Problem statement:
Make an exact copy of the entries, taking out every picture.

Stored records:
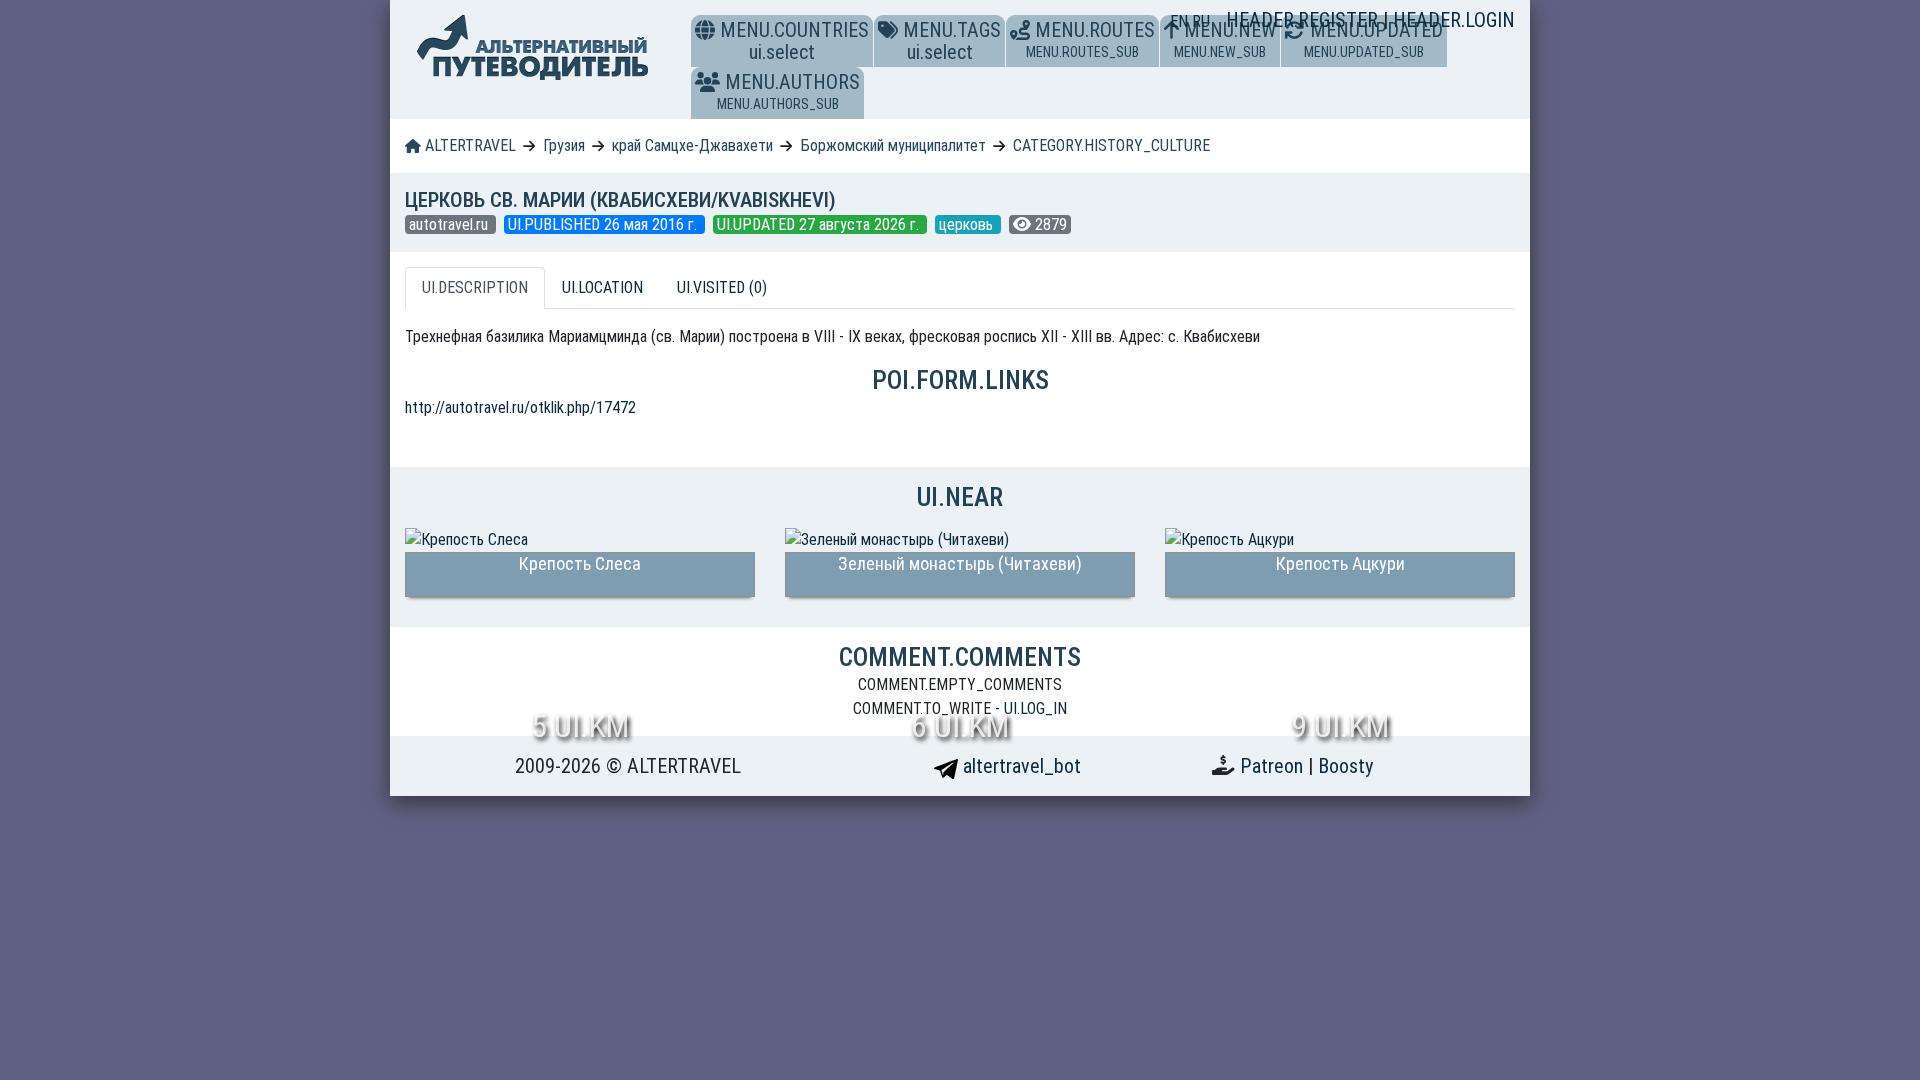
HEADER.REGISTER (1304, 20)
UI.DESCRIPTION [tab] (475, 287)
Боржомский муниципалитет (893, 145)
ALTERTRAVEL (468, 145)
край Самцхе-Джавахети (692, 145)
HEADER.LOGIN (1454, 20)
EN (1181, 21)
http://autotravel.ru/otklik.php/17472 (520, 407)
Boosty (1345, 766)
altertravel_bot (1019, 766)
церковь (968, 224)
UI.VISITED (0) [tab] (722, 287)
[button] (707, 82)
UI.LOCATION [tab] (602, 287)
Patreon (1274, 766)
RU (1201, 21)
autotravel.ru (450, 224)
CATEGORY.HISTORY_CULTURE (1111, 145)
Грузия (564, 145)
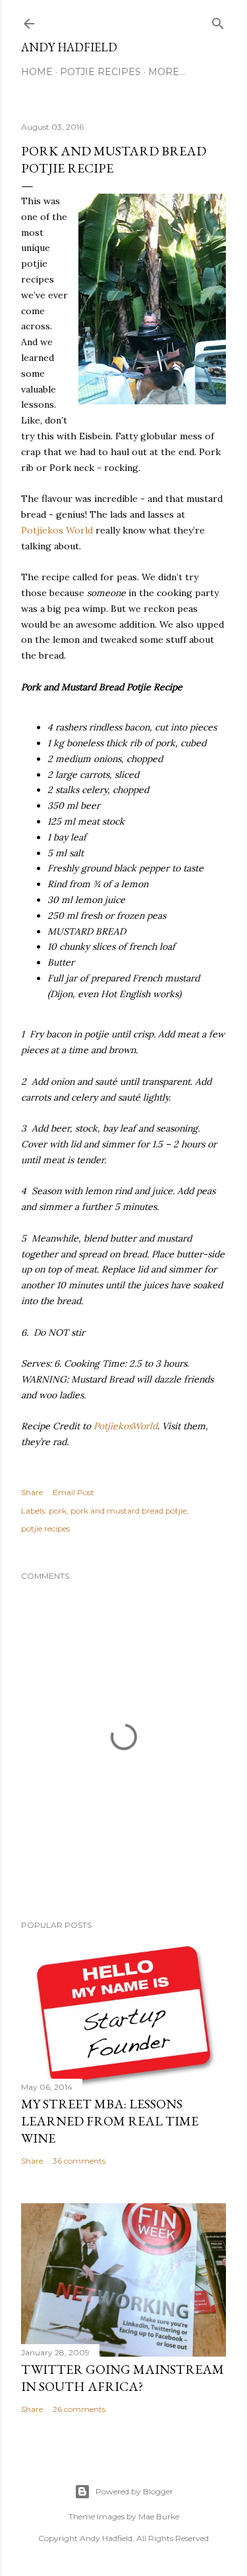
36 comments (79, 2161)
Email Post (73, 1492)
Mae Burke (158, 2516)
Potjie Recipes (100, 72)
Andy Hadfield (69, 47)
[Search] (218, 21)
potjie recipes (45, 1528)
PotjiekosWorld (125, 1426)
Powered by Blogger (134, 2491)
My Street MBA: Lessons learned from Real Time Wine (109, 2121)
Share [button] (32, 1492)
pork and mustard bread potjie (128, 1511)
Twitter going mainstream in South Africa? (122, 2378)
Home (37, 72)
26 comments (79, 2409)
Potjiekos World (57, 530)
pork (58, 1511)
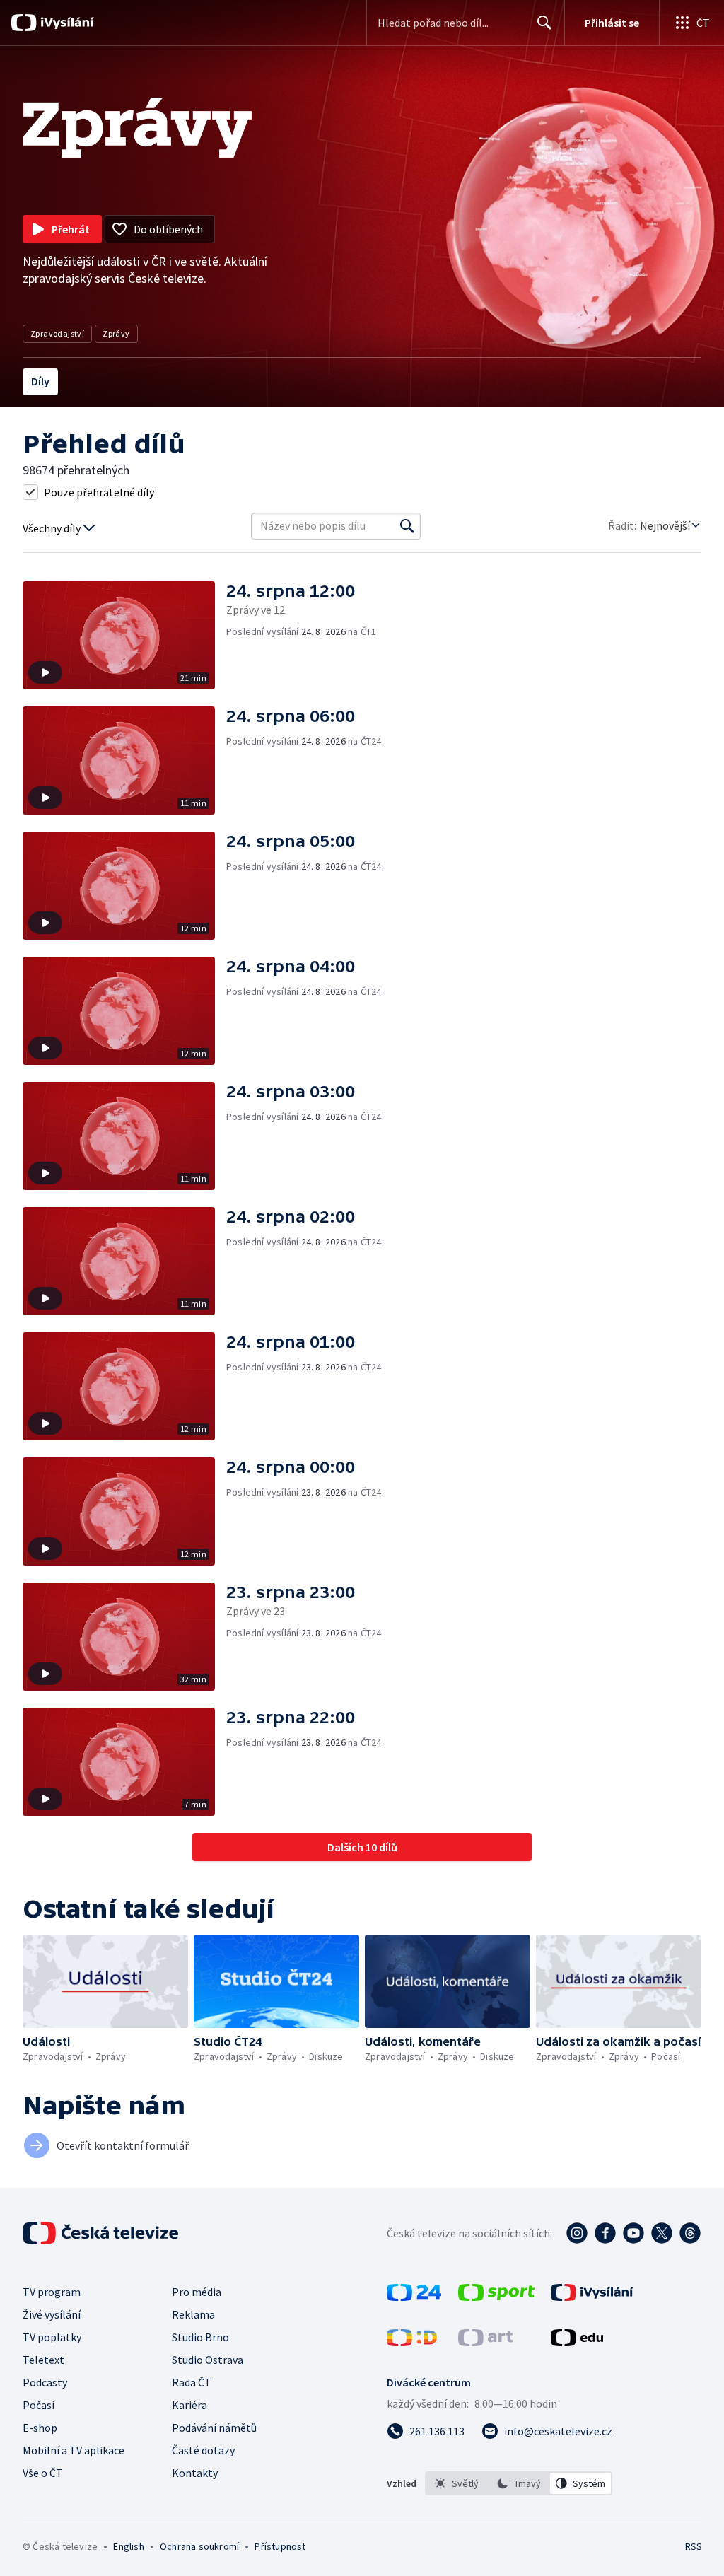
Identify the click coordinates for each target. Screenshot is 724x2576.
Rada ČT (191, 2382)
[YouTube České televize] (633, 2233)
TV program (52, 2292)
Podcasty (45, 2382)
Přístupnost (280, 2546)
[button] (124, 635)
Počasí (38, 2405)
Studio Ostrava (207, 2360)
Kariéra (189, 2405)
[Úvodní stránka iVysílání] (65, 22)
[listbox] (518, 2483)
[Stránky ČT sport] (496, 2297)
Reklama (193, 2314)
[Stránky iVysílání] (592, 2297)
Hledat (544, 22)
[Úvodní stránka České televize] (102, 2233)
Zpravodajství (57, 333)
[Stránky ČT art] (485, 2342)
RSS (693, 2546)
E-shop (40, 2427)
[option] (456, 2483)
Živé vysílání (52, 2314)
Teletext (43, 2360)
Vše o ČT (43, 2473)
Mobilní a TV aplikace (73, 2450)
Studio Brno (200, 2337)
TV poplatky (52, 2337)
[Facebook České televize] (605, 2233)
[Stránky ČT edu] (577, 2342)
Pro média (196, 2292)
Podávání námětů (214, 2427)
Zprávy (116, 333)
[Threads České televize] (690, 2233)
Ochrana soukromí (199, 2546)
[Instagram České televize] (577, 2233)
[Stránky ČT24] (414, 2297)
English (128, 2546)
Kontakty (195, 2473)
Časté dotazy (203, 2450)
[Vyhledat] (407, 526)
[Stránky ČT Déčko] (412, 2342)
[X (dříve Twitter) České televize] (661, 2233)
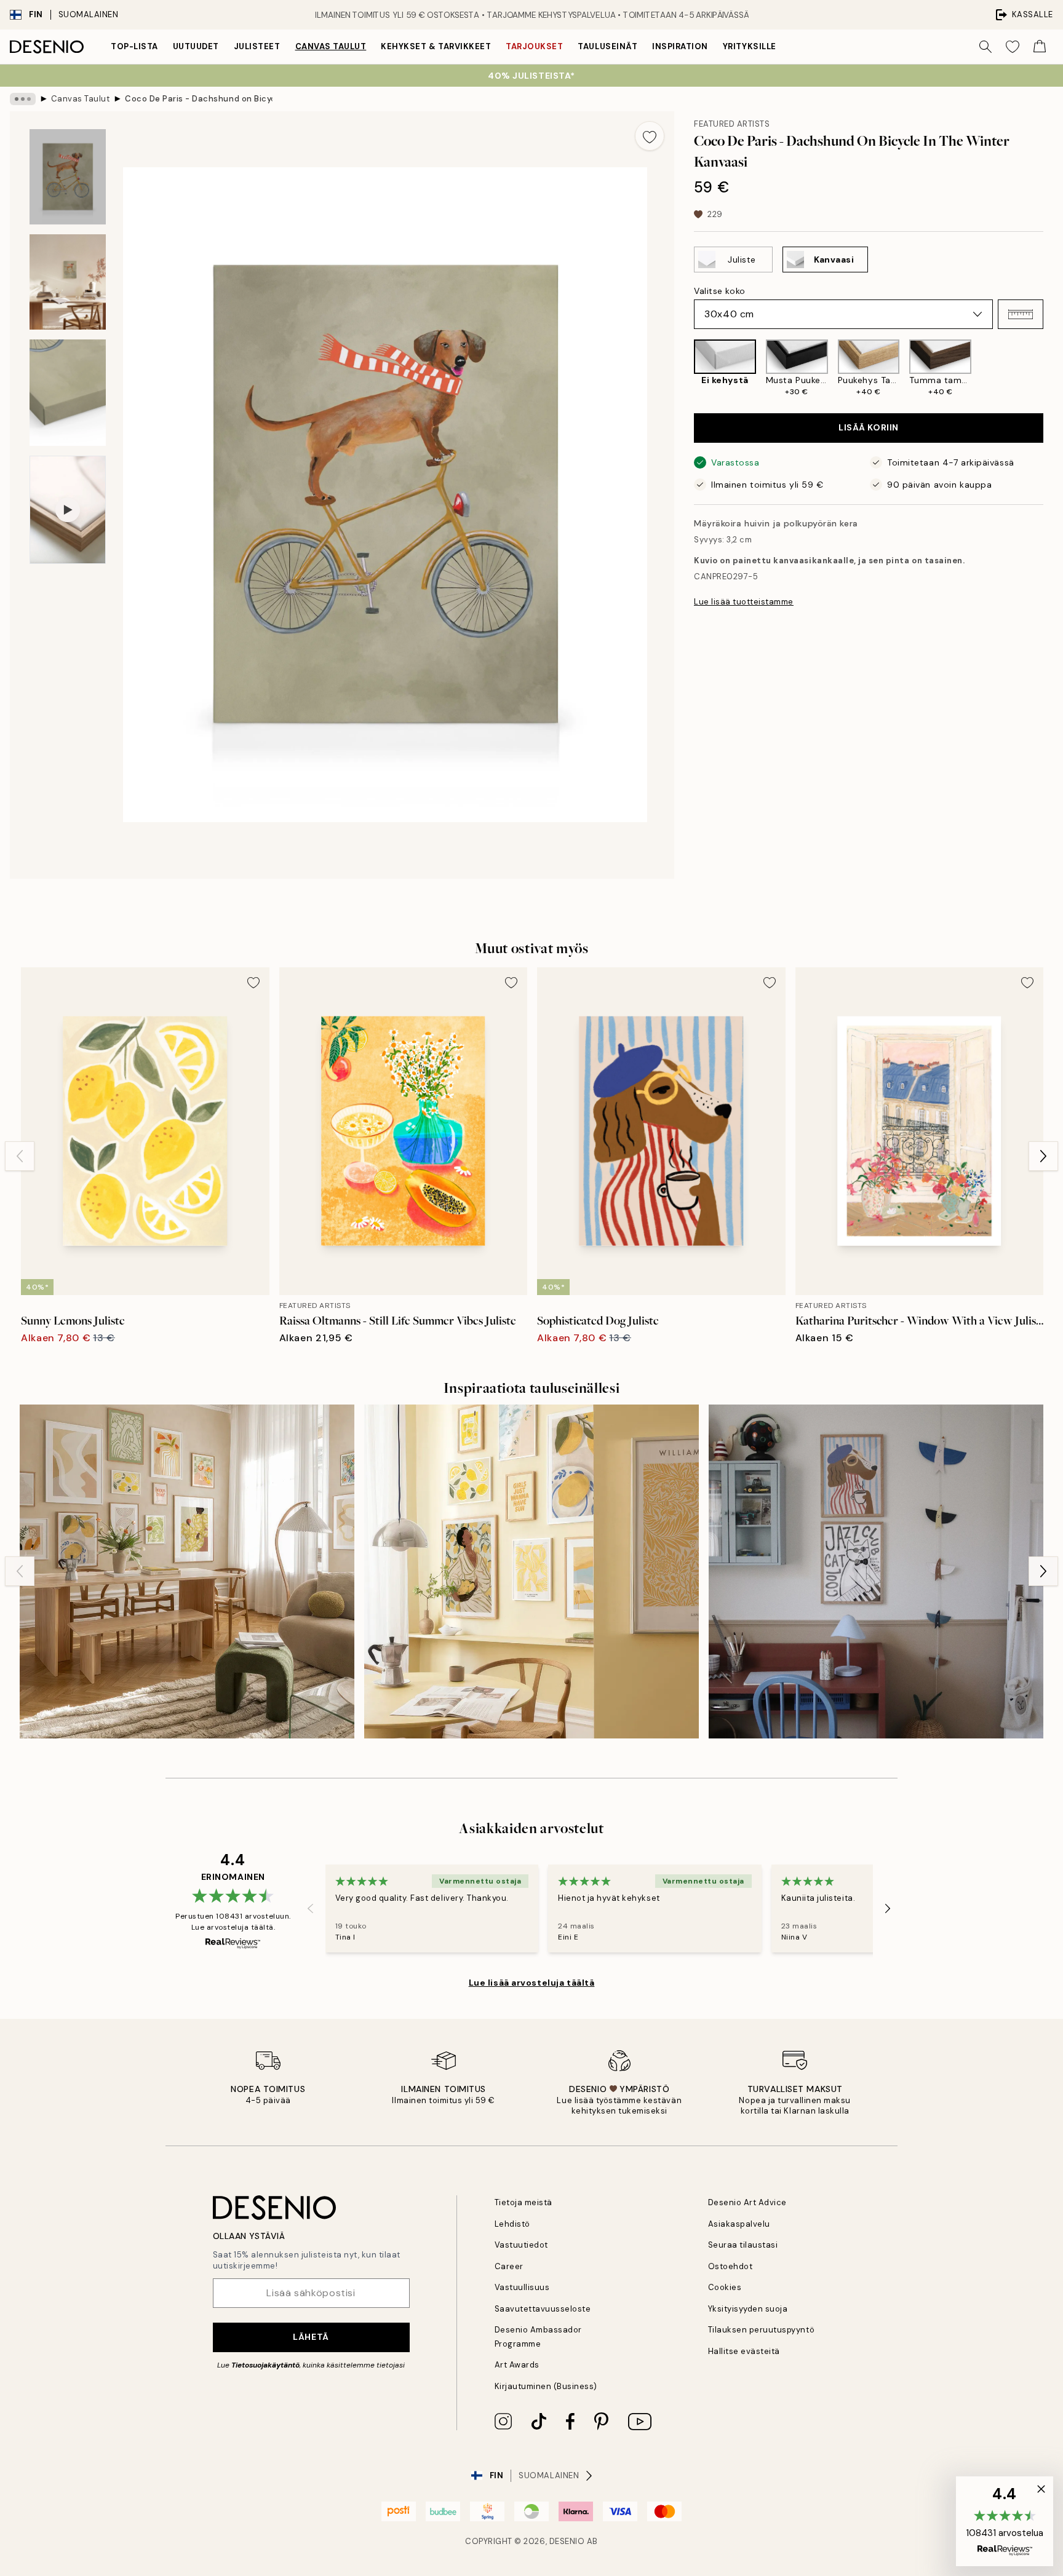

Output for this task:
HEADER.REGISTER (1304, 20)
UI.DESCRIPTION [tab] (475, 287)
Боржомский муниципалитет (893, 145)
ALTERTRAVEL (468, 145)
край Самцхе-Джавахети (692, 145)
HEADER.LOGIN (1454, 20)
EN (1181, 21)
http://autotravel.ru/otklik.php/17472 (520, 407)
Boosty (1345, 766)
altertravel_bot (1019, 766)
церковь (968, 224)
UI.VISITED (0) [tab] (722, 287)
[button] (707, 82)
UI.LOCATION [tab] (602, 287)
Patreon (1274, 766)
RU (1201, 21)
autotravel.ru (450, 224)
CATEGORY.HISTORY_CULTURE (1111, 145)
Грузия (564, 145)
36 comments (79, 2161)
Email Post (73, 1492)
Mae Burke (158, 2516)
Potjie Recipes (100, 72)
Andy Hadfield (69, 47)
[Search] (218, 21)
potjie recipes (45, 1528)
PotjiekosWorld (125, 1426)
Powered by Blogger (134, 2491)
My Street MBA: Lessons learned from Real Time Wine (109, 2121)
Share [button] (32, 1492)
pork and mustard bread potjie (128, 1511)
Twitter going mainstream in South Africa? (122, 2378)
Home (37, 72)
26 comments (79, 2409)
Potjiekos World (57, 530)
pork (58, 1511)
Identify the click coordinates for each target. Screenshot is 724x2576.
Rada ČT (191, 2382)
[YouTube České televize] (633, 2233)
TV program (52, 2292)
Podcasty (45, 2382)
Přístupnost (280, 2546)
[button] (124, 635)
Počasí (38, 2405)
Studio Ostrava (207, 2360)
Kariéra (189, 2405)
[Úvodní stránka iVysílání] (65, 22)
[listbox] (518, 2483)
[Stránky ČT sport] (496, 2297)
Reklama (193, 2314)
[Stránky iVysílání] (592, 2297)
Hledat (544, 22)
[Úvodní stránka České televize] (102, 2233)
Zpravodajství (57, 333)
[Stránky ČT art] (485, 2342)
RSS (693, 2546)
E-shop (40, 2427)
[option] (456, 2483)
Živé vysílání (52, 2314)
Teletext (43, 2360)
Vše o ČT (43, 2473)
Mobilní a TV aplikace (73, 2450)
Studio Brno (200, 2337)
TV poplatky (52, 2337)
[Facebook České televize] (605, 2233)
[Stránky ČT edu] (577, 2342)
Pro média (196, 2292)
Podávání námětů (214, 2427)
Zprávy (116, 333)
[Threads České televize] (690, 2233)
Ochrana soukromí (199, 2546)
[Instagram České televize] (577, 2233)
[Stránky ČT24] (414, 2297)
English (128, 2546)
Kontakty (195, 2473)
Časté dotazy (203, 2450)
[Vyhledat] (407, 526)
[Stránky ČT Déčko] (412, 2342)
[X (dříve Twitter) České televize] (661, 2233)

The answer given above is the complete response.